■ WHAT TO DO:
1) Answer these from the nVNS excerpt:
(a) How many patients took part in the first pilot study?
(b) In the ACT-2 study, for which group were higher pain-free rates seen with nVNS than with sham?
(c) In the PREVA trial, what was nVNS plus standard of care compared with?
2) Please retype everything in the nVNS excerpt from "In the open-label" down to "trial (P <.001).".

[Opening EXCERPTED TEXT section]

In the first pilot study of nVNS for prophylactic and acute treatment of ECH and CCH in 19 patients, a decrease in headache frequency was noted after 12 months (P <.0005).7 A total of 15 of 19 patients reported an improvement (mean, 48%), and 47% of attacks were aborted within an average of 11±1 min. Oxygen demand decreased by 55%±8% in 71% of patients, and triptan use decreased by 48%±6% in 75% of patients.

The ACT-1 double-blind sham-controlled randomized controlled trial showed higher response rates (ie, scores of 0 or 1 within 15 minutes of treatment) with nVNS vs sham in the entire cohort (P =.04) as well as in the ECH subgroup (P =.008), during the open-label phase.8

In the ACT-2 study, higher pain-free rates were observed with nVNS vs sham for the entire cohort (P =.05), but not the ECH or the CCH subgroups.9 A pooled analysis of ACT-1 and ACT-2 studies indicated improvements in responsiveness to nVNS vs sham for patients with ECH.1 “ACT-1 and ACT-2 confirmed the abortive impact of nVNS with a more pronounced responsiveness for ECH patients,” noted the review authors.1

In the open-label PREVA trial in which the use of nVNS was examined for the treatment of CCH, a greater reduction in weekly attacks was observed in the group receiving nVNS plus standard of care compared with standard of care alone (P =.02).10 A response rate of ≥50% was achieved in the extended phase of the trial (P <.001).

[Closing EXCERPTED TEXT section]
[Opening RECORDED DATA section]

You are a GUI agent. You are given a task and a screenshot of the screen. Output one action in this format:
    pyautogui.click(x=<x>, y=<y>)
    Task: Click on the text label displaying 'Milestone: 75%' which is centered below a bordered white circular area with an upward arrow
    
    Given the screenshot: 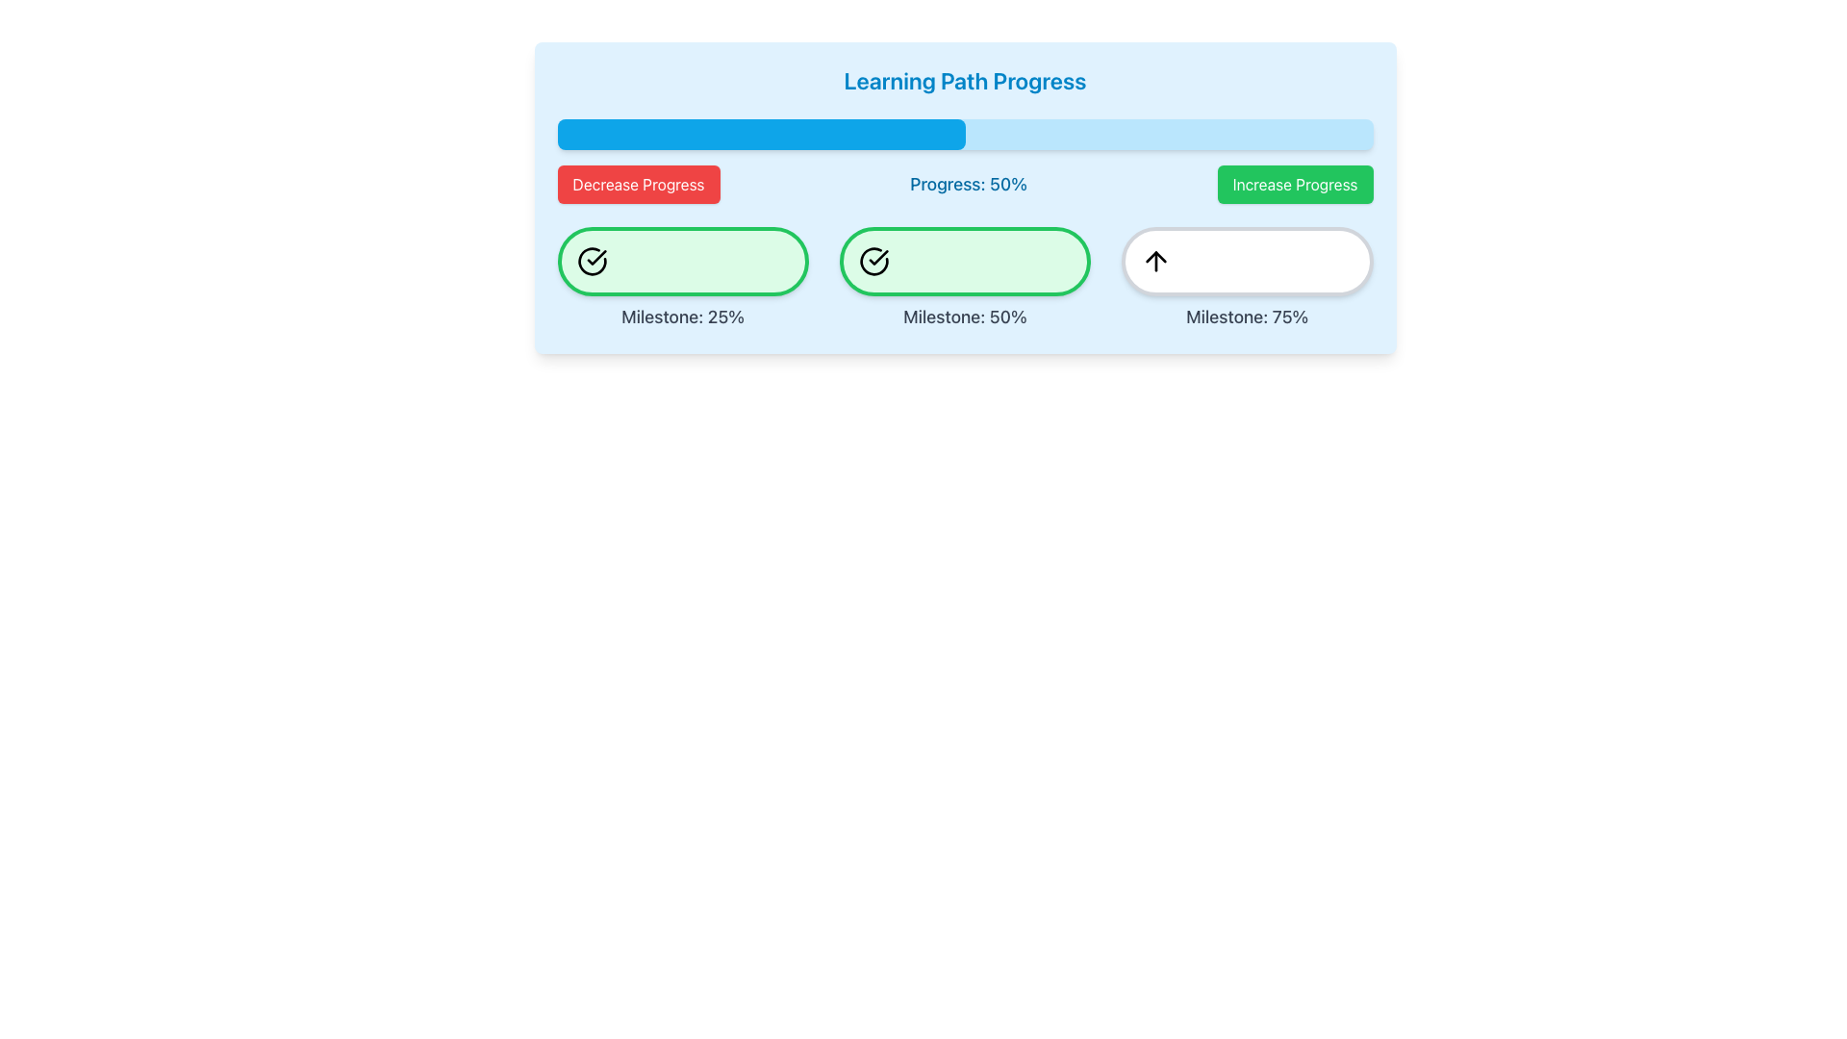 What is the action you would take?
    pyautogui.click(x=1247, y=317)
    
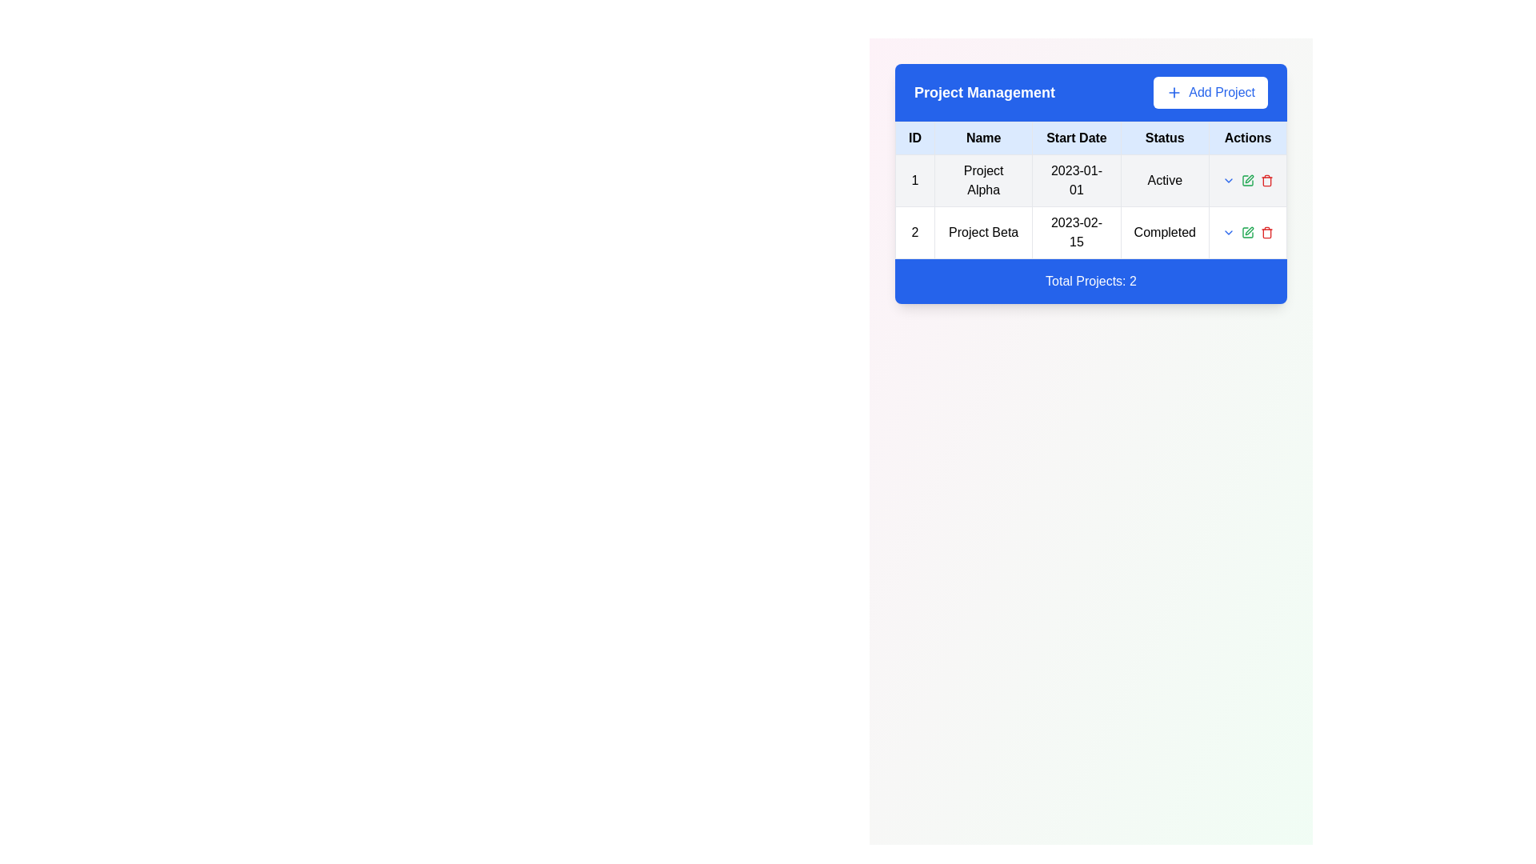  Describe the element at coordinates (1248, 232) in the screenshot. I see `the first segment of the icon located in the 'Actions' column of the second row of the table, positioned to the left of the trash icon` at that location.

[Closing RECORDED DATA section]

■ SOLUTIONS TO THE PROBLEMS:
1)
(a) 19 patients.
(b) The entire cohort (not the ECH or CCH subgroups).
(c) Standard of care alone.

2)
In the open-label PREVA trial in which the use of nVNS was examined for the treatment of CCH, a greater reduction in weekly attacks was observed in the group receiving nVNS plus standard of care compared with standard of care alone (P =.02).10 A response rate of ≥50% was achieved in the extended phase of the trial (P <.001).